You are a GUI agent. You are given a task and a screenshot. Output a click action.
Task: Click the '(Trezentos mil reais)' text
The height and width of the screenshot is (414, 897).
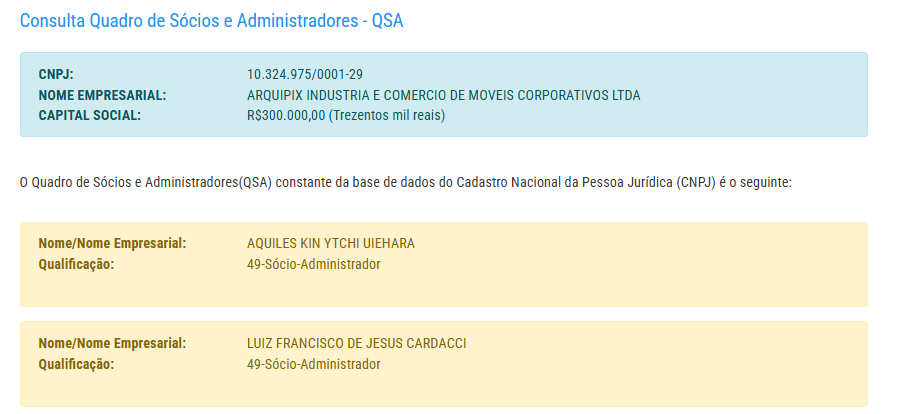pos(387,115)
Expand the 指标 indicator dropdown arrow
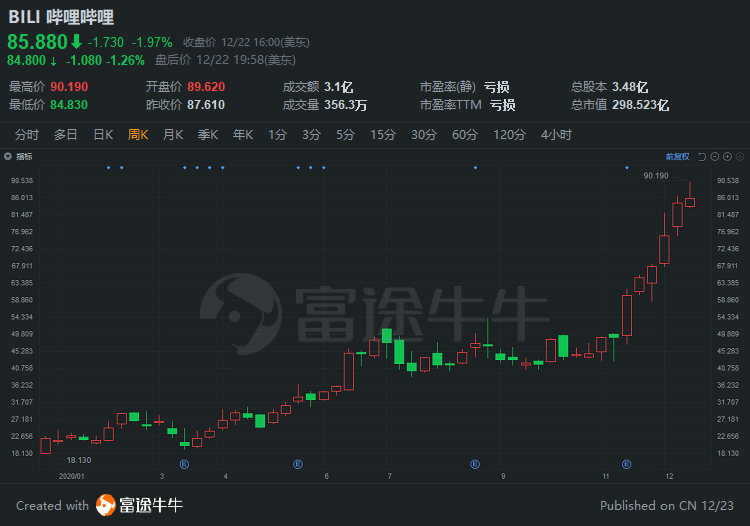 (9, 157)
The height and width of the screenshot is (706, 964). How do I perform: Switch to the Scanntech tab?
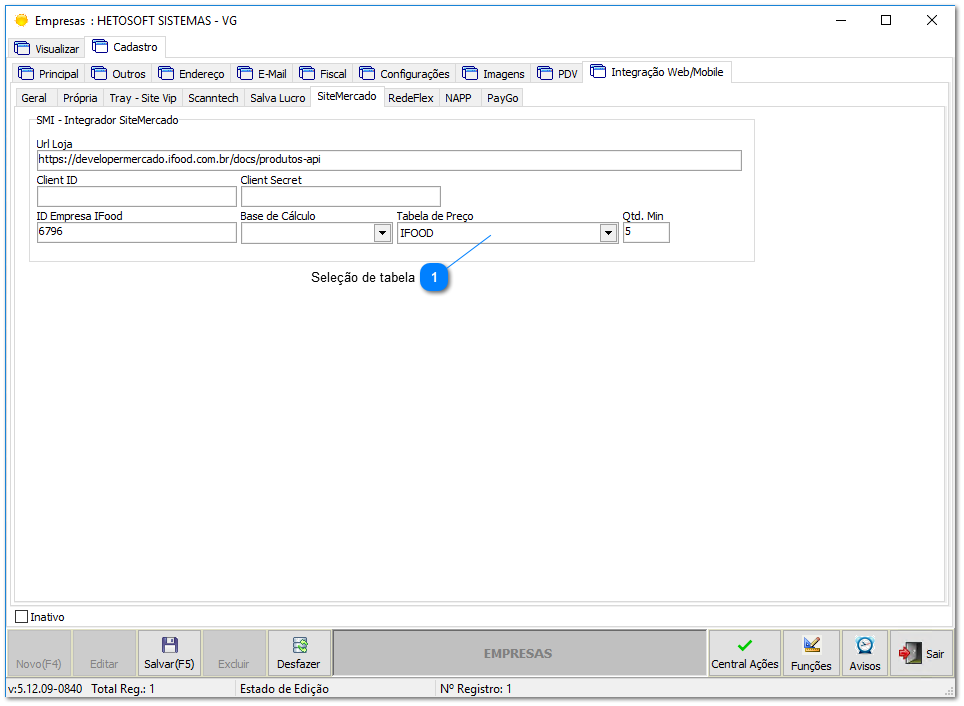(213, 97)
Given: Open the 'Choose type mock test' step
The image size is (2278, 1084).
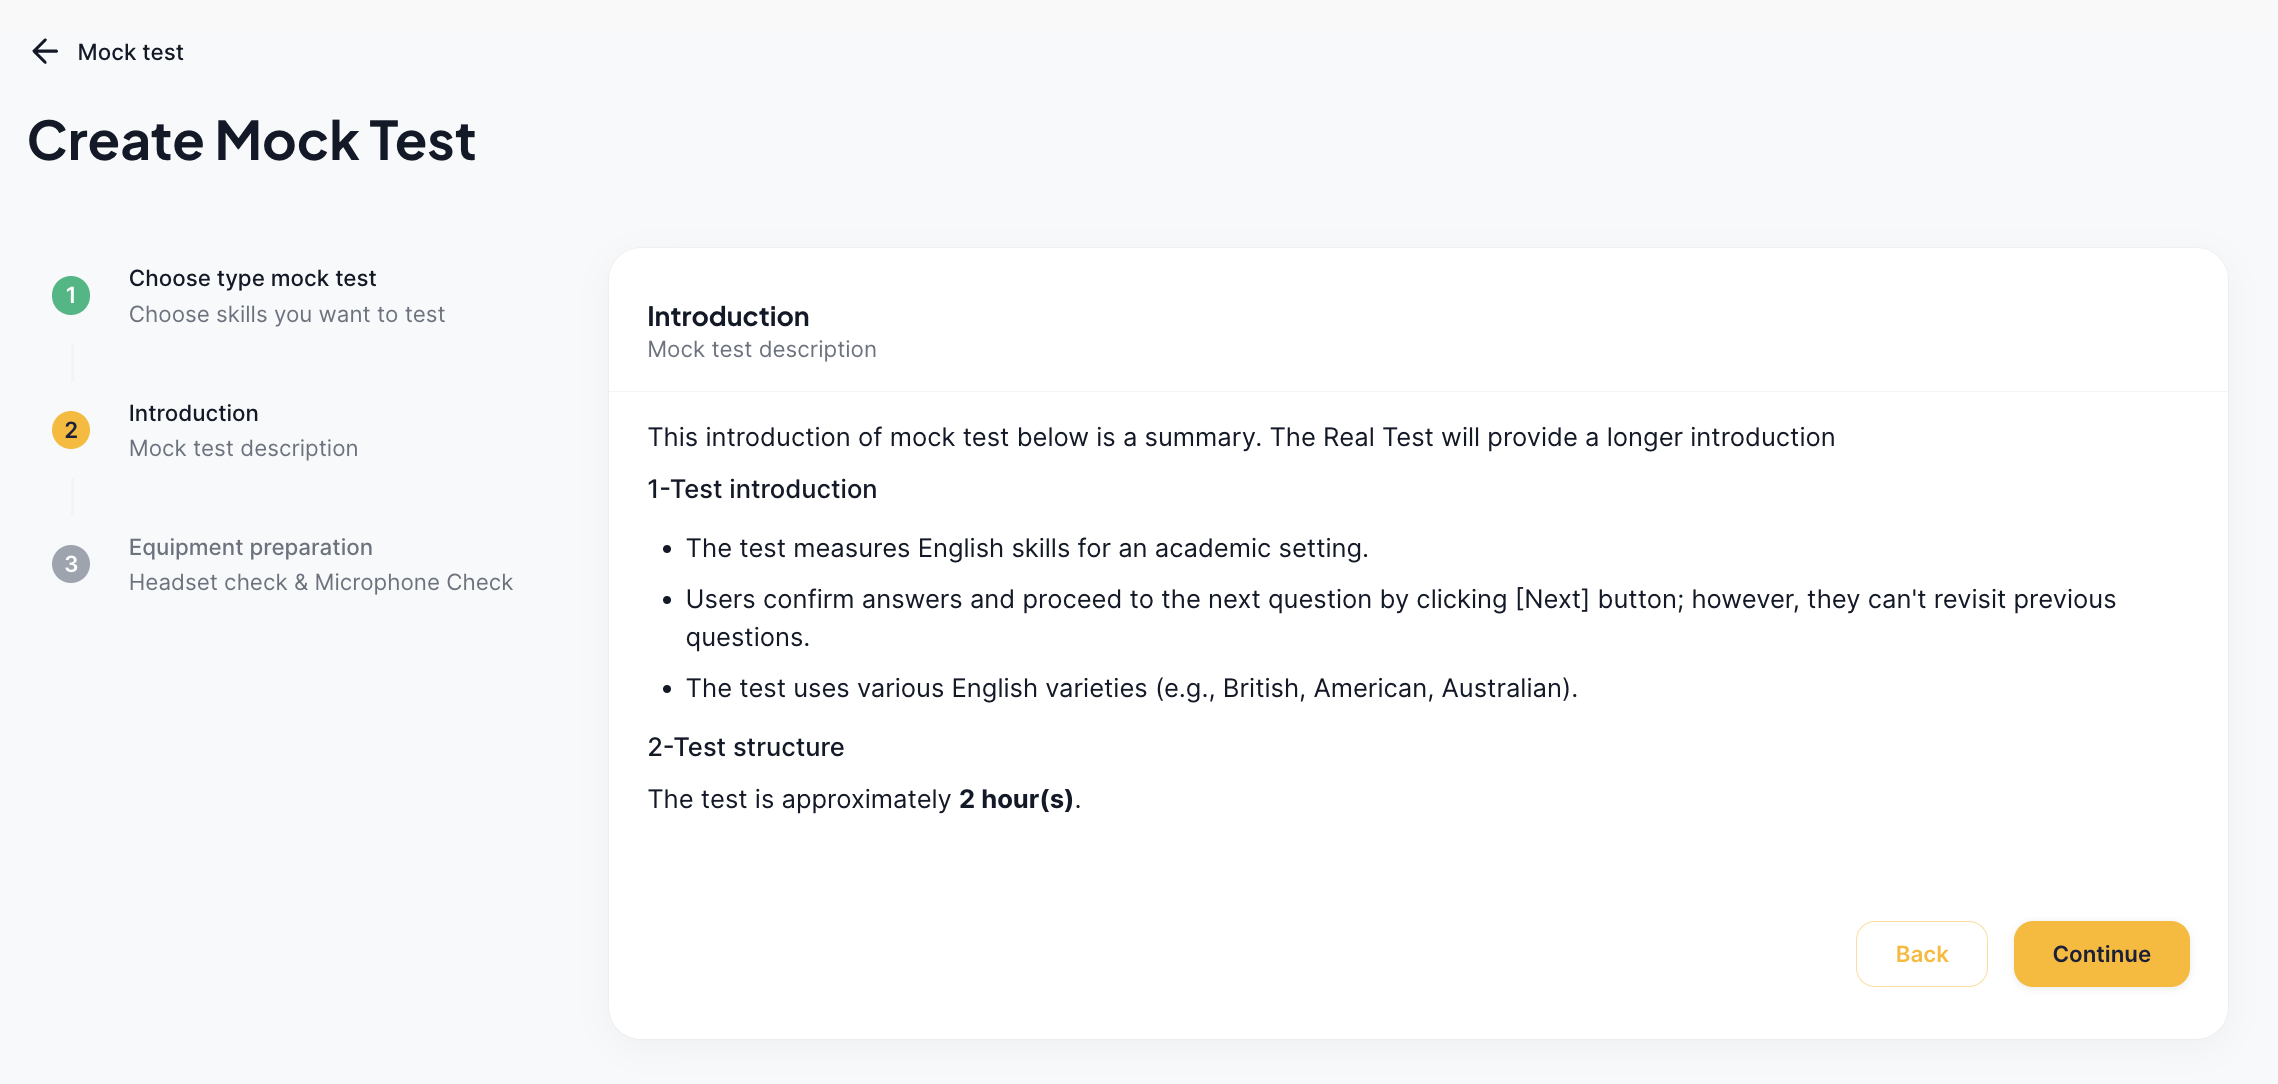Looking at the screenshot, I should point(252,278).
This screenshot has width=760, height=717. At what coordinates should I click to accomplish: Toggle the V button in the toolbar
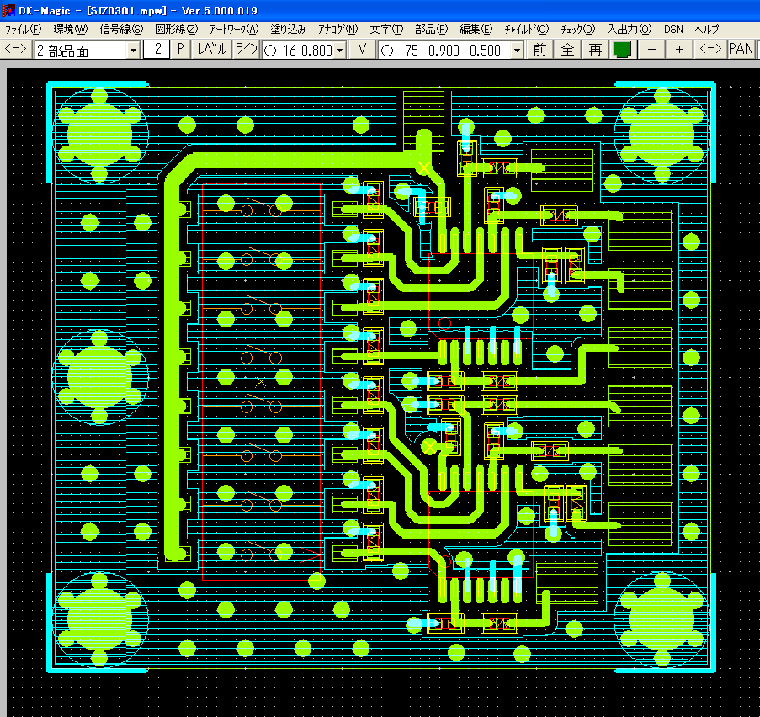361,49
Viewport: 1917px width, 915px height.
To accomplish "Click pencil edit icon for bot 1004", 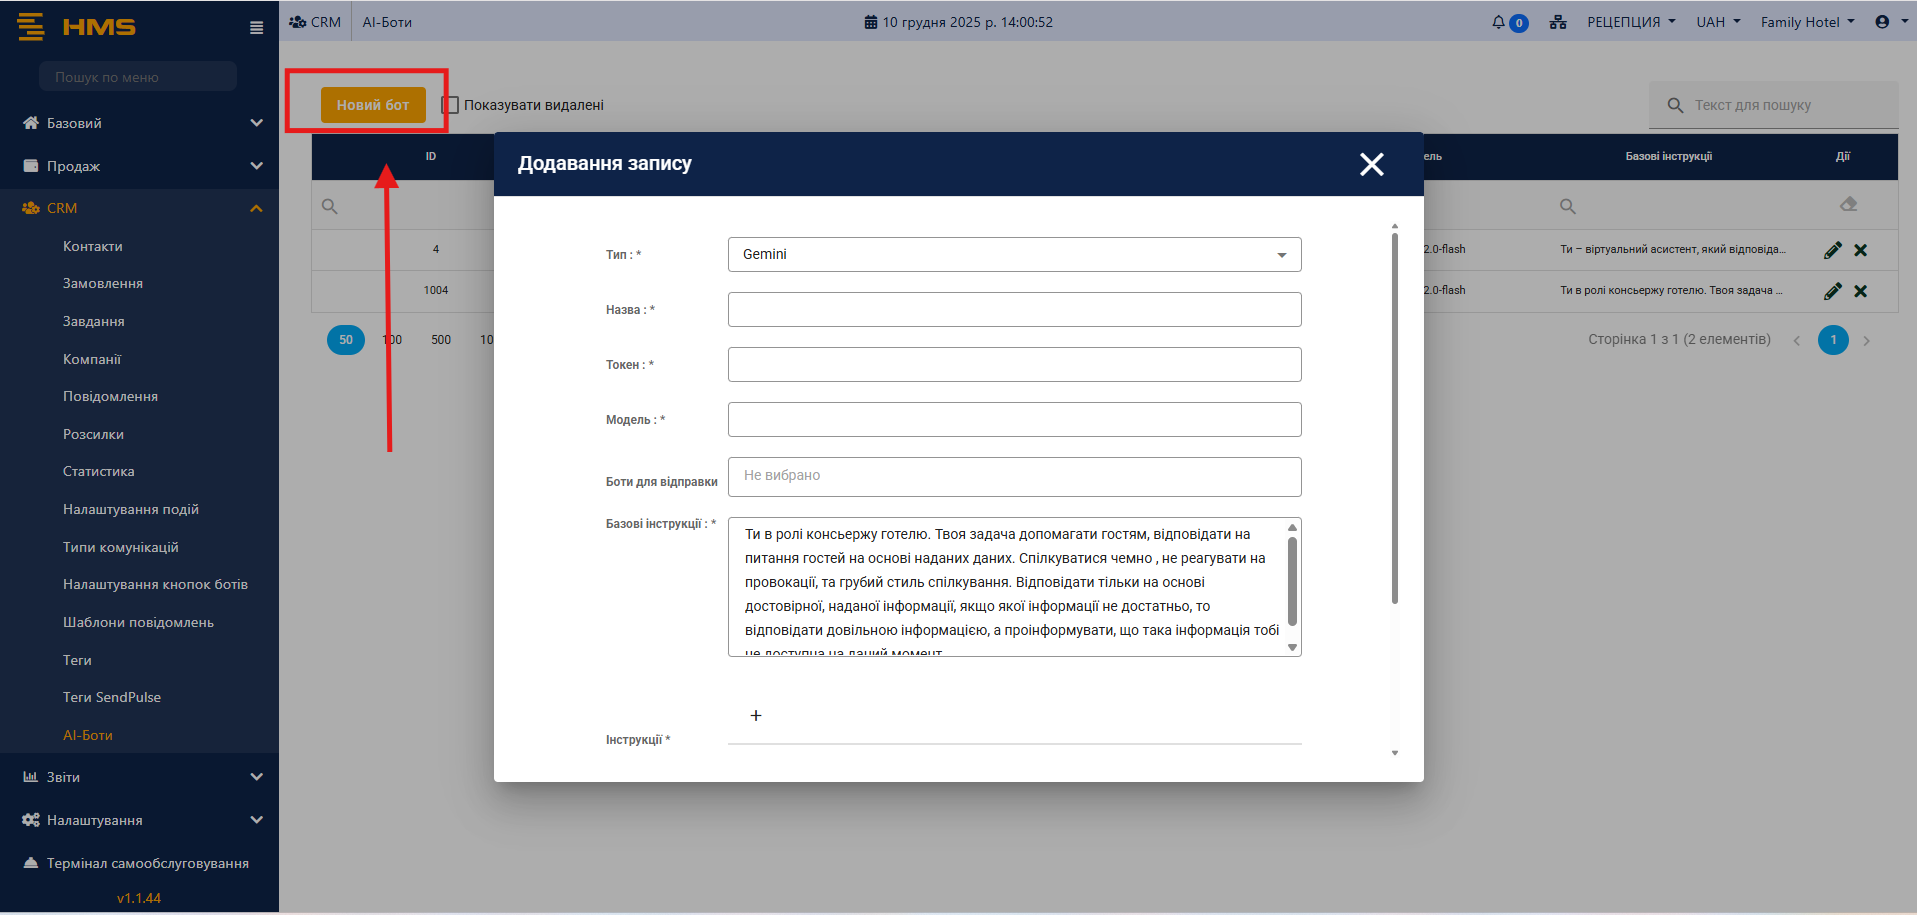I will (x=1832, y=291).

Instructions to follow |
Starting at the first line of the entries, restate word for word everything through the line that holds "Given: Open the 'Choose type mock test' step", both ends included, but omit any pictures.

Output for this task |
You are a GUI agent. You are given a task and a screenshot. Output a click action.
Task: Click the '(Trezentos mil reais)' text
The height and width of the screenshot is (414, 897).
pos(387,115)
Expand the 指标 indicator dropdown arrow
 (9, 157)
The height and width of the screenshot is (706, 964). How do I perform: Switch to the Scanntech tab?
(213, 97)
Given: Open the 'Choose type mock test' step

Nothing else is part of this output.